La Fondation des œuvres sociales du secteur agricole, censée être un outil de soutien, ressemble de plus en plus à un tracteur en panne : beaucoup de bruit, peu d’avancées.
RABAT – Al Ousboue
Les fonctionnaires et employés du secteur, ponctionnés chaque mois sur leurs salaires, découvrent que leurs cotisations servent surtout à alimenter une machine administrative grippée. Les services, eux, se concentrent sur l’axe Casablanca–Rabat, laissant les agents en régions récolter… des miettes.
Selon les syndicats, la fondation a perdu sa vocation initiale : au lieu de cultiver la solidarité, elle laboure la bureaucratie. Prestations faibles, communication inexistante, gouvernance douteuse : un cocktail qui fait pousser la colère plus vite que les récoltes.
Le paradoxe est savoureux : malgré des dizaines de millions de dirhams de ressources annuelles, l’institution sociale réussit l’exploit de discriminer ses propres membres. Une équité territoriale absente, une légitimité en jachère.

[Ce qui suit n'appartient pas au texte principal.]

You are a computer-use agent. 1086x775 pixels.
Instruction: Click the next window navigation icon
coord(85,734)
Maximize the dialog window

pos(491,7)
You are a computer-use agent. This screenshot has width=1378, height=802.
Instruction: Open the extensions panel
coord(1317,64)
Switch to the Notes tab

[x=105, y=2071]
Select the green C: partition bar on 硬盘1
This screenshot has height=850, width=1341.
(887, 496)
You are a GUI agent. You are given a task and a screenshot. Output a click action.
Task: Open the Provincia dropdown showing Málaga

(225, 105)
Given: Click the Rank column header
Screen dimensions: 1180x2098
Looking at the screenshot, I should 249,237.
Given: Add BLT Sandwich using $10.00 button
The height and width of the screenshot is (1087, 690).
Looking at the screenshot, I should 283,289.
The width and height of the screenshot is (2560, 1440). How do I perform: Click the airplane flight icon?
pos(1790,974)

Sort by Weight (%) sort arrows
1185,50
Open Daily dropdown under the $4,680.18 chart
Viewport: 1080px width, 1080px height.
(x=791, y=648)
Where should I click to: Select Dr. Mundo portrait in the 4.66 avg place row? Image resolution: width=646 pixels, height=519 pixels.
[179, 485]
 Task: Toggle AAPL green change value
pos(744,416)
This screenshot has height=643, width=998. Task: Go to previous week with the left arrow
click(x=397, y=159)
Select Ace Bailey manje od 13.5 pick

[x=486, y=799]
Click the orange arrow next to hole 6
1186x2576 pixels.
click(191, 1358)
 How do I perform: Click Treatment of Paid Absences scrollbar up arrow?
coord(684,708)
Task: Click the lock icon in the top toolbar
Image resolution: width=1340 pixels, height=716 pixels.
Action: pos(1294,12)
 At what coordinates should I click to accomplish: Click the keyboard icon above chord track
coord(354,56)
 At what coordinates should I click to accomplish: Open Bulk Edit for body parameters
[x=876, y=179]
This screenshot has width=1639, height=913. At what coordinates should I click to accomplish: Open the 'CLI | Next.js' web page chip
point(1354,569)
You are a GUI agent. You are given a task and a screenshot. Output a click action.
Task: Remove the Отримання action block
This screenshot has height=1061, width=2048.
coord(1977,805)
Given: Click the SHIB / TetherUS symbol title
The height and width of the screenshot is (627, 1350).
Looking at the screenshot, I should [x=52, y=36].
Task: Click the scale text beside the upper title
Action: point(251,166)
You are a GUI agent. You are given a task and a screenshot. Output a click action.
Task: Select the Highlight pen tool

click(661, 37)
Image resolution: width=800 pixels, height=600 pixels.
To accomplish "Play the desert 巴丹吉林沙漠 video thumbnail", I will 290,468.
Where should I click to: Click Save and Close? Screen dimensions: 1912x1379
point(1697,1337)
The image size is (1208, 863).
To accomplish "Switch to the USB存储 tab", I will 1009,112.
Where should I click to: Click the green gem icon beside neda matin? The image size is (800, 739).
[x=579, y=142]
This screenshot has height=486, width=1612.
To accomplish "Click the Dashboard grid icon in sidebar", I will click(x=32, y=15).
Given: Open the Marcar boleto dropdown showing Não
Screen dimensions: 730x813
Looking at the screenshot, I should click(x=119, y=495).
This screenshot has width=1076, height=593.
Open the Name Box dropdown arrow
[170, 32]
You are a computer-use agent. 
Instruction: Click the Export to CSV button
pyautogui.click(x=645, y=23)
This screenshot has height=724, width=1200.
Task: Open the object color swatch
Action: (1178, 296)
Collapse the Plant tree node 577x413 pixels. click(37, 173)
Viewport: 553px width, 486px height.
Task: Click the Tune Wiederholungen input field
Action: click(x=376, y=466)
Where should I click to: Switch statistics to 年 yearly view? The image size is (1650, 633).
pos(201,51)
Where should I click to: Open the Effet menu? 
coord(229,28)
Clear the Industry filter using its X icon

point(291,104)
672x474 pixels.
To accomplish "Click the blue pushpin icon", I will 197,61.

Et pendant que les syndicats dénoncent, le ministère, lui, garde le silence. Un mutisme qui ressemble à une complicité passive, laissant prospérer les dérives de gestion.
En résumé, a mutuelle agricole devait être un champ de solidarité. Elle est devenue un champ de mines administratives. Réformer ou disparaître, est bien l’ultimatum.